Exercise: Using the records below, report how many lines hold "Extensions", with no extra text.

Entries taken from a collection:
#####
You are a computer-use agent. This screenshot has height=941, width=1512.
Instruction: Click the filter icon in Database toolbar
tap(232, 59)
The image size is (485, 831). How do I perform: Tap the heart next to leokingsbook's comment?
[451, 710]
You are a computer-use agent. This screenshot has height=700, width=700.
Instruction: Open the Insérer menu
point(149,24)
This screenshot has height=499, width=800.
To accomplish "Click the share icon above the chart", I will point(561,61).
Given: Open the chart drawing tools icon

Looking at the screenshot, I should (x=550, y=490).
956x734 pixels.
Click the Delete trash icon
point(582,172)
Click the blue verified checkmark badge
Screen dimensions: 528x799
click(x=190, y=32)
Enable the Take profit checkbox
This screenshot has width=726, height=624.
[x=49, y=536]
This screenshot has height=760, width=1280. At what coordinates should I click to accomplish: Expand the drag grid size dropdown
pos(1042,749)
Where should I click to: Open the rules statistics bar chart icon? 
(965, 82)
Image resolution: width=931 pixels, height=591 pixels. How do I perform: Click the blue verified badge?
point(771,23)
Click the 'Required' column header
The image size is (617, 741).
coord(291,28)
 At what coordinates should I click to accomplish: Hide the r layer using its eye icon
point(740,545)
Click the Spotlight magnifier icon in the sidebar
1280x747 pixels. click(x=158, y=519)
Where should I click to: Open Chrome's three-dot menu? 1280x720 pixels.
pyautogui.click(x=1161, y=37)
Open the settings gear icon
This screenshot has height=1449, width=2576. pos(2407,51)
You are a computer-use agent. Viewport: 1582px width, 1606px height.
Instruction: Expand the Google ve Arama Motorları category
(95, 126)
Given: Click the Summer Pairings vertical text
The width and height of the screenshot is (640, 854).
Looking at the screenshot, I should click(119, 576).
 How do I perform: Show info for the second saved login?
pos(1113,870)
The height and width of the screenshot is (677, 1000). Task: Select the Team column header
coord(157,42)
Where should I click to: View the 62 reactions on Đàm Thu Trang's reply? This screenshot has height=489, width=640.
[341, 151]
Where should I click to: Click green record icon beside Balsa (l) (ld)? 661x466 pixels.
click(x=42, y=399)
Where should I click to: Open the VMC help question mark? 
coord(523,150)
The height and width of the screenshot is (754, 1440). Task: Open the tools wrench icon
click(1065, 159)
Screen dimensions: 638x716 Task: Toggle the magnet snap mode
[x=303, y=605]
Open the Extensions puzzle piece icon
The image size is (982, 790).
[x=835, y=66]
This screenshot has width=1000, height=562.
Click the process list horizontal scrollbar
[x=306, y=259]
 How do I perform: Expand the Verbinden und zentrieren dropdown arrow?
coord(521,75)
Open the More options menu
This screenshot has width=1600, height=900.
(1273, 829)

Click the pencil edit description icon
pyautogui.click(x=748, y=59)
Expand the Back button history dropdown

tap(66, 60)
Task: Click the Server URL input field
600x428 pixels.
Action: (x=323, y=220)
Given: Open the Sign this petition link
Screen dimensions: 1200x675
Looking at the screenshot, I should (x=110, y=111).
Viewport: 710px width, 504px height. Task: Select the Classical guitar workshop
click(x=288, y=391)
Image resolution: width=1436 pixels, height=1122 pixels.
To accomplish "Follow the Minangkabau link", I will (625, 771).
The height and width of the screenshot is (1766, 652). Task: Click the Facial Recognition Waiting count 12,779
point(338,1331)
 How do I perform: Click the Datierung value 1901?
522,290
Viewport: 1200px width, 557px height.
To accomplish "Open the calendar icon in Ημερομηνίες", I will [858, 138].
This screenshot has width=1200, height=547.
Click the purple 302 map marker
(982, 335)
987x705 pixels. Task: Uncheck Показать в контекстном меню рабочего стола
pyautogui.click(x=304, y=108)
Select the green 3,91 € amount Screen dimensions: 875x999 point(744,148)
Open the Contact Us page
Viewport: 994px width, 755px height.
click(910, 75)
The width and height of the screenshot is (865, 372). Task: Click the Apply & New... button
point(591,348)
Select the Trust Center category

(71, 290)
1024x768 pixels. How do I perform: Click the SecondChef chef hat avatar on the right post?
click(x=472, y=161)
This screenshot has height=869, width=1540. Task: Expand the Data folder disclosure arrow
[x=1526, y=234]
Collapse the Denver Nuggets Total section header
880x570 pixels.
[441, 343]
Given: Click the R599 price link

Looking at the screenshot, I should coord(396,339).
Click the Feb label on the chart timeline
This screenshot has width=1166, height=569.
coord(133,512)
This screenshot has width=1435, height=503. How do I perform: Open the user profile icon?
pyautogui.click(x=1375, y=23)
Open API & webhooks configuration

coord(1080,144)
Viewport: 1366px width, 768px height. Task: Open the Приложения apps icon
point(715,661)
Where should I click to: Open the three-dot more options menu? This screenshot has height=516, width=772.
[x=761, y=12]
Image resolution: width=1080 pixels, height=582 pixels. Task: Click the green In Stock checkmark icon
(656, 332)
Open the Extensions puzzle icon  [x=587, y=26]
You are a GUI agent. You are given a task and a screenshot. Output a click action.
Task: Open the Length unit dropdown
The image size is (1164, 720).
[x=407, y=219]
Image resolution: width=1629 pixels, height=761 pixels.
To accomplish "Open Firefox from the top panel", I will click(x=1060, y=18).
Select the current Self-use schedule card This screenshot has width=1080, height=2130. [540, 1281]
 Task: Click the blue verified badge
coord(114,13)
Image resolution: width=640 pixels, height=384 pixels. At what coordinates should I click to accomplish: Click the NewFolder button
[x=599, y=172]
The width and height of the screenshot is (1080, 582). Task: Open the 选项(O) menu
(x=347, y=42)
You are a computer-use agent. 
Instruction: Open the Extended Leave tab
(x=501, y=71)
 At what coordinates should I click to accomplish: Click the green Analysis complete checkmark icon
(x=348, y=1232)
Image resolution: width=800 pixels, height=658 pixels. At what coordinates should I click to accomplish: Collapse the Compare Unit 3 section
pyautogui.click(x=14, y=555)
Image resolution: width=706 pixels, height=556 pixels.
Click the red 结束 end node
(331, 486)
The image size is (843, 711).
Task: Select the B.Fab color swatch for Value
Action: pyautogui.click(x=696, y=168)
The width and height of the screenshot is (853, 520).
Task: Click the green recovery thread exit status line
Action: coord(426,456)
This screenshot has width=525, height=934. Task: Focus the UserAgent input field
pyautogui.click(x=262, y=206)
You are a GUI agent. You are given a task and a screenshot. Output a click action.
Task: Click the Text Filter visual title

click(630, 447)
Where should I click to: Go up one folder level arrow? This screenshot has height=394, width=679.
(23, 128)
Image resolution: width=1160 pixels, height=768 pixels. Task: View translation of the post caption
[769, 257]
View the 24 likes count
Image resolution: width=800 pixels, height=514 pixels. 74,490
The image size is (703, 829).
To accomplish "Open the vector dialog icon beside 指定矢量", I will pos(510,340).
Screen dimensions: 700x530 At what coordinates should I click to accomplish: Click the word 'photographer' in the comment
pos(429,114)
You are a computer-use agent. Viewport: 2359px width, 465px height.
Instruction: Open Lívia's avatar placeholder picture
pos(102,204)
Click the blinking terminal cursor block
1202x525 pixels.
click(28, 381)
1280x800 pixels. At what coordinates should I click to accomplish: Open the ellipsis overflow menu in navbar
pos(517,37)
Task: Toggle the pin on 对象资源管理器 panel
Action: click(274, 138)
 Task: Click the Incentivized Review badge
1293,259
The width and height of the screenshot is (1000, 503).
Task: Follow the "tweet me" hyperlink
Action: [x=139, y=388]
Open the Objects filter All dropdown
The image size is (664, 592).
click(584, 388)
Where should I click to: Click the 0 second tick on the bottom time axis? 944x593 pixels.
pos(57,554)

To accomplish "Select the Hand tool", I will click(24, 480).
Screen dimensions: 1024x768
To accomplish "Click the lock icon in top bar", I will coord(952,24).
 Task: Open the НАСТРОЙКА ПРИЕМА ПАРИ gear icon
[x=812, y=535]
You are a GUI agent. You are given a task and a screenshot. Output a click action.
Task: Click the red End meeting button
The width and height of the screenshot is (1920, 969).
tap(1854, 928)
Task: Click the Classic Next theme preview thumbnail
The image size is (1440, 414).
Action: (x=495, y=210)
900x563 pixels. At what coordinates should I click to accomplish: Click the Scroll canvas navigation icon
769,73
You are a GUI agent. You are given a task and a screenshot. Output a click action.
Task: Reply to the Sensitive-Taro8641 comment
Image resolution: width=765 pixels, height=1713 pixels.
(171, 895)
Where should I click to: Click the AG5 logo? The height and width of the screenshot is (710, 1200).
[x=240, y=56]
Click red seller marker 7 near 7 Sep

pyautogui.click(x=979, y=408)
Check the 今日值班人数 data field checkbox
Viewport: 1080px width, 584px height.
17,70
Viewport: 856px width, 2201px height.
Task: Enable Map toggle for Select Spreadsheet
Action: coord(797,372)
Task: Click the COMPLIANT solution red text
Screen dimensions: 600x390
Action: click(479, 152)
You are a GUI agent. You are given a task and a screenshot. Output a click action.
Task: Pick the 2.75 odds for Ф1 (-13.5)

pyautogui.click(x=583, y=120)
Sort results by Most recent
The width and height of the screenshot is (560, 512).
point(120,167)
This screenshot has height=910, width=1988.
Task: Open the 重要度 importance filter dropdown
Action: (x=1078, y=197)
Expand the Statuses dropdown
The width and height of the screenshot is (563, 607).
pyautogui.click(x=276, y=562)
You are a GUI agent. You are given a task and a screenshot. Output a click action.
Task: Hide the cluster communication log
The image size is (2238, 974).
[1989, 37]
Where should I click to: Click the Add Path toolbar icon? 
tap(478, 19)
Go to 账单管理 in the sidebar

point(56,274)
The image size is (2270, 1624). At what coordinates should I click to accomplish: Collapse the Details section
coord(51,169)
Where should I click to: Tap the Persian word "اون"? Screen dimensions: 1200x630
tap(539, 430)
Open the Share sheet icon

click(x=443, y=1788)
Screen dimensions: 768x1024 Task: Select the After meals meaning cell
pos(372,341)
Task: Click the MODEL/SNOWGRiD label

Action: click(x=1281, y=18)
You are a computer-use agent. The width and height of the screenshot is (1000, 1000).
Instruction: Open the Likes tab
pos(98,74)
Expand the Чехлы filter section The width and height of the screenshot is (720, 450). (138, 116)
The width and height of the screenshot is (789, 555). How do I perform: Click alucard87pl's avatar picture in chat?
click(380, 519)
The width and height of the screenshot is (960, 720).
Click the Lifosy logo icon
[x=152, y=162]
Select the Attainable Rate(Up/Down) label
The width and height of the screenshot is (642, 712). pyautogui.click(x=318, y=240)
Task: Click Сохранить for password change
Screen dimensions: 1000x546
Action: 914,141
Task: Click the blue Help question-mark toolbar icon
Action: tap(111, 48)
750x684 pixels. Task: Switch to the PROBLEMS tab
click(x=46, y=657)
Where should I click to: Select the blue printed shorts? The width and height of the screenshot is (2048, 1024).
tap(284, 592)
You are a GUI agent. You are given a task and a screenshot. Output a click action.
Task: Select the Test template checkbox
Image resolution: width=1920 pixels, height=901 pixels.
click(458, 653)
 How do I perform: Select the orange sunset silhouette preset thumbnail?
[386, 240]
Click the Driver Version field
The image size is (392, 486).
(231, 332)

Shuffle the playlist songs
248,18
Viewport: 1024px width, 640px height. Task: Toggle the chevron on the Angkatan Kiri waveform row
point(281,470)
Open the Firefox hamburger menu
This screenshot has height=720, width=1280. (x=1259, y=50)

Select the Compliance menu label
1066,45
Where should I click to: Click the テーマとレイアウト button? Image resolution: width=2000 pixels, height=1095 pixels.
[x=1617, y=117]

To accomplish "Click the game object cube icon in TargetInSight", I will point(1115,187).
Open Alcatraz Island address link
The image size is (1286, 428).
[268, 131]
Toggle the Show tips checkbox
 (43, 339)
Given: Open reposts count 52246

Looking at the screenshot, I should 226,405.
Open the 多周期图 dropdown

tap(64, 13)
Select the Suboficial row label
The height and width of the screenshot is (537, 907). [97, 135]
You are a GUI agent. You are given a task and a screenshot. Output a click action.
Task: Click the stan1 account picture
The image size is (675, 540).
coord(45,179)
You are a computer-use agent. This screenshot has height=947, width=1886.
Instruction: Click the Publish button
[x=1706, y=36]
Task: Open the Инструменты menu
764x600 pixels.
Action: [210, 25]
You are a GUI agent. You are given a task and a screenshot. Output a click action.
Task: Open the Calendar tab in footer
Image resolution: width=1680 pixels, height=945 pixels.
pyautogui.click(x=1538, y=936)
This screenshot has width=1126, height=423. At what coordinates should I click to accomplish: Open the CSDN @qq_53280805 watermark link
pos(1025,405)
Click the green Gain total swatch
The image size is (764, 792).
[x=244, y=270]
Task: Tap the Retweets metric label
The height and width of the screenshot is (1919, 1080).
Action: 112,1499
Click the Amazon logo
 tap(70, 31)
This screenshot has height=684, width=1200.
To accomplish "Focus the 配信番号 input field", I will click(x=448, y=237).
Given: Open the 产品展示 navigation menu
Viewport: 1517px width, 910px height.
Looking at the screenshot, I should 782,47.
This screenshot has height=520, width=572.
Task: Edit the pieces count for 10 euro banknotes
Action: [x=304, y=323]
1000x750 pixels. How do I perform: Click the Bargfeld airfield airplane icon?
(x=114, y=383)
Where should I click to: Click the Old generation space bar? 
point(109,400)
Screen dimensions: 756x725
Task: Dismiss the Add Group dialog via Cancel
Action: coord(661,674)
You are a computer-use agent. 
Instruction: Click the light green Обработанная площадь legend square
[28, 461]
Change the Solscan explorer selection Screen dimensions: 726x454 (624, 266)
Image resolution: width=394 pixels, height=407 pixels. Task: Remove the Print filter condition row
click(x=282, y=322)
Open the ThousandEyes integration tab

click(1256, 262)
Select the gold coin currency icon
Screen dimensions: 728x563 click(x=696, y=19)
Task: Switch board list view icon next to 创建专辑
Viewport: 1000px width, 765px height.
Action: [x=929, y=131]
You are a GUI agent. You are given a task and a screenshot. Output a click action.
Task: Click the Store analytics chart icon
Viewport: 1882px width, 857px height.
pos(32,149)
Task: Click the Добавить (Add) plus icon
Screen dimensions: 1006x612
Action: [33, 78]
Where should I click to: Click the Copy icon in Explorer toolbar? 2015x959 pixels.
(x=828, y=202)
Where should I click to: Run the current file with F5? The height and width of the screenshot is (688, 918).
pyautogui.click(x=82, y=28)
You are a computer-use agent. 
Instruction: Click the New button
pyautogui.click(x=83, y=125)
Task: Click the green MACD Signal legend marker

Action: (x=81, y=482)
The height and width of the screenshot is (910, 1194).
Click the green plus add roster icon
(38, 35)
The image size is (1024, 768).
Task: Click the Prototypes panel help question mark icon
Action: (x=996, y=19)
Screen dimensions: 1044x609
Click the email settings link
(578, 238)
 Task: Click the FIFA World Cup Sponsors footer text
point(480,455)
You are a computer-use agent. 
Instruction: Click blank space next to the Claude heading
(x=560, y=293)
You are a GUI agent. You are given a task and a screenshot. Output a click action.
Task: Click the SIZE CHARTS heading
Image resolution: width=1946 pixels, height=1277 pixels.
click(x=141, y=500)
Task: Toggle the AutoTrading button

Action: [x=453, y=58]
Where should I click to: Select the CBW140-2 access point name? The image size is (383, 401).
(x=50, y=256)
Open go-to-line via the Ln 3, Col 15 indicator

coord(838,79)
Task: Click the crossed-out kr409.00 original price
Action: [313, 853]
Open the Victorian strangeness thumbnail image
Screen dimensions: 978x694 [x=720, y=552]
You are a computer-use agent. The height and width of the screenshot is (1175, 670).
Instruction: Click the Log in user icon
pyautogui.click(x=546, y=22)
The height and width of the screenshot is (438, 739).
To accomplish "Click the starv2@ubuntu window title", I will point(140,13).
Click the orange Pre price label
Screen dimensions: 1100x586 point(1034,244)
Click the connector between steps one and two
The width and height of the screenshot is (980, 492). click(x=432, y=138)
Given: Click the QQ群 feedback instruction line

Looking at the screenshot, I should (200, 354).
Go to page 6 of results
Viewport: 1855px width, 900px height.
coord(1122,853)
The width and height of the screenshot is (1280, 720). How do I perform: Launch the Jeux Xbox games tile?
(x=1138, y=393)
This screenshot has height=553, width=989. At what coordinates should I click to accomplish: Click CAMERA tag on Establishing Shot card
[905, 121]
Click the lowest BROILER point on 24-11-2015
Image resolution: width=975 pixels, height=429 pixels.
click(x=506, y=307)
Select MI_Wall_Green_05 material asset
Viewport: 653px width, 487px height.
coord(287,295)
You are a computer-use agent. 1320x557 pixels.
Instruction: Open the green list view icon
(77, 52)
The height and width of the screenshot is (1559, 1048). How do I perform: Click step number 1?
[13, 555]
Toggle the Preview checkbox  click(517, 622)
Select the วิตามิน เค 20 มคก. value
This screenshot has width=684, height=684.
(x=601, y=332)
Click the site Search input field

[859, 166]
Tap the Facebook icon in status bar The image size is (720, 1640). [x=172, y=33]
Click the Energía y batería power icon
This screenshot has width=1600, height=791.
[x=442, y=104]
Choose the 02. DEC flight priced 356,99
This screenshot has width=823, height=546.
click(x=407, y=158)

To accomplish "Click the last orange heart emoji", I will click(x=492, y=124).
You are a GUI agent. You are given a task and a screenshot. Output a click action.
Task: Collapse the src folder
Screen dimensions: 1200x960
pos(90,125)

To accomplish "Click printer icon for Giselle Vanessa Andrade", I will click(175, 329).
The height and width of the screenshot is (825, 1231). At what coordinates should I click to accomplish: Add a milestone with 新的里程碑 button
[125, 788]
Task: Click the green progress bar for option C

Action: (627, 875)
#####
Problem solution: 2